I would be strong, for there is much to suffer

This is the third message in a series based on a poem written in 1905 as a Christmas present for the poet’s mother. The poem later became a song, a hymn in fact, which is how I found it, while perusing the pages of an old Baptist hymnal. I was not familiar with the melody and until I made use of the wonders of the internet to access an on-line performance by the late actress, Gale Storm, I had never heard it sung before.

The poem is a son’s promise to his mother to faithfully adhere to the spiritual standards she must have imparted to him during his childhood. Its construction is a series of one-line statements about character, which makes it an unusual inclusion in the type of songbook typically focused on praise and adoration of a majestic deity.

I found the poem convenient for helping me to maintain a consistent writing discipline by drafting and posting weekly messages on my website. My strategy is to simply follow the introspective path of the poem’s author, Harold Arnold Walter, using his character qualities and reason for nurturing them as the inspiration for composing my own say about these same precepts.

The quote shown above is the third line of the poem’s first stanza, pledging to be strong – which I take to mean in character more than a statement about physical strength. From what little I have learned about Walter, he was not strong physically and died at an early age from complications arising from a weak heart. Strength in his reasoning was likely moral as it follows the first two points he made of being true and pure.

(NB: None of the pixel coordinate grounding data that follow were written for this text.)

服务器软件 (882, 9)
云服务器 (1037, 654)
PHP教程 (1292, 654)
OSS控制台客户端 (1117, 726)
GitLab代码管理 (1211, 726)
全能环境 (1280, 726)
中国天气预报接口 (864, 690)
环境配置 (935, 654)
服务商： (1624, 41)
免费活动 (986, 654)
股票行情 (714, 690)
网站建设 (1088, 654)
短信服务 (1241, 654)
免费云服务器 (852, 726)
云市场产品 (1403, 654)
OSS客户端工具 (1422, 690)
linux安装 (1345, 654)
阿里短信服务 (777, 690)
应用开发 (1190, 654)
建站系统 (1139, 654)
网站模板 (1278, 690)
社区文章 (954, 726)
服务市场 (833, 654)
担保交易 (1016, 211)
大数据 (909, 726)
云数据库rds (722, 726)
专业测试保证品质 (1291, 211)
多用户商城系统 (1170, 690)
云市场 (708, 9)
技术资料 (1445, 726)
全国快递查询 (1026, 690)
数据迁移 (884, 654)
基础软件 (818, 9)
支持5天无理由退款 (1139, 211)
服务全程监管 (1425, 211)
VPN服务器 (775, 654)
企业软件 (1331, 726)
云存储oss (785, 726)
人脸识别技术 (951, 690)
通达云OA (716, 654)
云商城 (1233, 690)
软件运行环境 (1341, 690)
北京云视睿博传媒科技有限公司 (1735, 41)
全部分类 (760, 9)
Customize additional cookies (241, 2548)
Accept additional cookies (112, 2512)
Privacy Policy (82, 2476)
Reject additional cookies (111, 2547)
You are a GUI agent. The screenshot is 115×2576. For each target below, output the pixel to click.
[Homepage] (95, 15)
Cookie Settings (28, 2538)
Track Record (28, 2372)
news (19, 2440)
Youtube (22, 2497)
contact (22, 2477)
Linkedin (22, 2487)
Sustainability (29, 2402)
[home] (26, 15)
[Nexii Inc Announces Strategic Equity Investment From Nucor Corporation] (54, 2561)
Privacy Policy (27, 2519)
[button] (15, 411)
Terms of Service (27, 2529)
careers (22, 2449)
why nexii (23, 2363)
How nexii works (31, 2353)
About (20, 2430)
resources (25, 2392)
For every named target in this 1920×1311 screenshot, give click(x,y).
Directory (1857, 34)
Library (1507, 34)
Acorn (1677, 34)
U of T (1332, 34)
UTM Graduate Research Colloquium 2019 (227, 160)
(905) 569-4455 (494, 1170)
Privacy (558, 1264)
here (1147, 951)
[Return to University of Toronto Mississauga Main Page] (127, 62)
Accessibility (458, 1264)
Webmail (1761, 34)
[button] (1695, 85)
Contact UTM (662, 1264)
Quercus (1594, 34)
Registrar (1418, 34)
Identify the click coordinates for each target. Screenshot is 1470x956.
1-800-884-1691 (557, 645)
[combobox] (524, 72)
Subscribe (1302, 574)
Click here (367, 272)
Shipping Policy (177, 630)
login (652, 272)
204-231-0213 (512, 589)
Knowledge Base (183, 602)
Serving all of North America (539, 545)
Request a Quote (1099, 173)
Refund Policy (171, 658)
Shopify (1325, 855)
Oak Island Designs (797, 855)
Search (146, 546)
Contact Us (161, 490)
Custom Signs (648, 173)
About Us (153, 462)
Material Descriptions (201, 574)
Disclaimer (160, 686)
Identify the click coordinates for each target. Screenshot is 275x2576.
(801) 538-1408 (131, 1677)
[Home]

With each character trait stated in his poem, Walter provides a reason for its significance to him. Here he is concerned about the need to prepare for hard times, expressed in the words there is much to suffer. We all endure difficulties. It is a given about being alive. We might agree that much of what we endure is inconvenient. But an honest assessment would cause us to admit that few of us truly suffer as we cope with many mundane aspects of our day-to-day existence.

It is possible that Walter, a theology major at Princeton, was using the word suffer in terms of its use in the King James Bible he studied, where it meant allow. In the KJV Jesus is quoted as saying, “Suffer the little children to come unto me.” He was telling his followers to allow the little ones to come near. They were not a nuisance from his perspective. Rather they were the perfect example of faith as seen in their childlike trust of someone who exhibited unconditional love and kindness.

There is much we allow by virtue of having no control over the circumstances we encounter. If so, then that quality of moral strength in our character allows us to respond to those situations in keeping with the other virtues we try to cultivate, those qualities Walter wrote about in the rest of his poem, which we will continue to follow as time permits.